Dólar barato

Por: Redacción 09/02/2014

La reducción del desempleo al 6.6%, la tasa más baja desde mediados de 2008, los avances tecnológicos en el campo energético, las compras de la reserva federal de papeles- valores de la deuda externa-, la constante recuperación de la venta de nuevas viviendas y otros índices económicos avalan los pronósticos del fin de la crisis y el retorno del liderazgo económico de Estados Unidos.
Se especula que el Fed (Reserva Federal de Estados Unidos, por sus siglas en inglés) podría anunciar el alza de los intereses bancarios a los niveles anteriores al desencadenamiento de la crisis. El gobierno de Barack Obama está transitando de la etapa de la dependencia del abastecimiento energético a la de autoabastecimiento y pronta exportación de hidrocarburos gracias a la US Pattent Aplication, esto es, el método de licuefacción de gases naturales que reducirá progresivamente las compras del crudo de origen fósil, que transformarían a Norteamérica de país importador a país exportador.
La revolución tecnológica de la extracción de hidrocarburos de los gases naturales puede cambiar los patrones de la explotación a nivel mundial. Pero la recuperación de la potencia económica estadounidense puede significar el epílogo de la era del dólar barato, causando trastornos sociales a los países endeudados en dólares, naciones emergentes como Brasil, Argentina, y en términos catastróficos a Venezuela.
Las emisiones inorgánicas de dólares, que llegaron a 40 mil millones diarios, ocasionaron la constante devaluación de la moneda en los mercados extranjeros, creando tentaciones desarrollistas de endeudamiento que, según los expertos, provocaron devaluaciones de monedas nacionales, como el bolívar venezolano, el real brasileño, el peso argentino.
La progresiva suspensión de emisiones inorgánicas de miles de millones de dólares engendrará limitaciones frustrantes para la adquisición de la divisa de mayor circulación internacional y podría arrastrar a los países que han dolarizado la economía, como Ecuador, Perú, Chile. Se necesitarán mayores volúmenes de monedas nacionales para comprar reservas de dólares cada vez más escasos y más caros, lo cual puede agigantar los procesos inflacionarios latinoamericanos.
El Banco Central de Venezuela ha establecido una tasa de inflación del 56%, pero puede elevarse por el cruce del sistema de control estatal de la venta de divisas por subasta y el dólar más caro en relación con el bolívar. Los países que tienen tratados de libre comercio con Estados Unidos acusarán menos estragos en el flujo de dólares, para lo cual tendrán que aumentar las exportaciones al mercado interno del país del norte.

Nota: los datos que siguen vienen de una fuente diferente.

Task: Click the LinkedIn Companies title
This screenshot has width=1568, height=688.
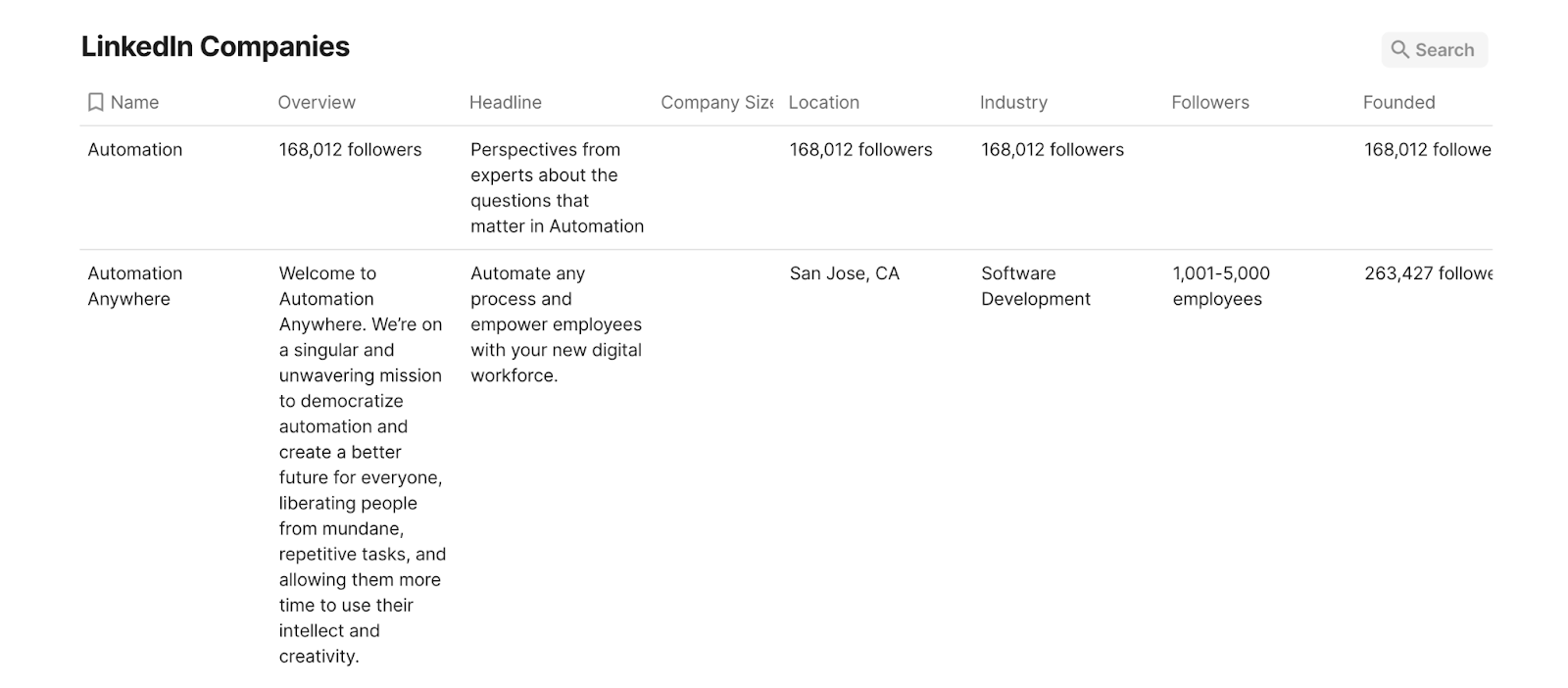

Por contar con el dólar como moneda de circulación y por el TLC con Estados Unidos, Panamá se beneficiará con la recuperación del vigor norteamericano. Sin embargo, hay que estar preparados para afrontar los cambios, ya sea en la circulación interna del dólar, en las perspectivas de la importación de combustibles fósiles o por la licuefacción del gas natural, teniendo en cuenta el estrechamiento posible de la fuga de divisas.

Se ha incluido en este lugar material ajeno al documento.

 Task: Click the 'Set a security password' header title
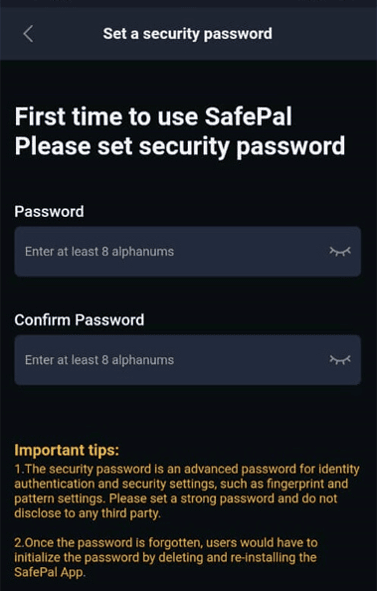pos(187,34)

La Zona Libre de Colón deberá estudiar fórmulas prácticas para recuperar las deudas venezolanas y caribeñas. Para la captación de dólares el turismo tiene un papel importantísimo, tratando de acrecentar el número de visitantes que paguen servicios con la moneda. Los ingresos crecientes de divisas al país por concepto del turismo y el establecimiento de jubilados norteamericanos abonan a nuestro favor.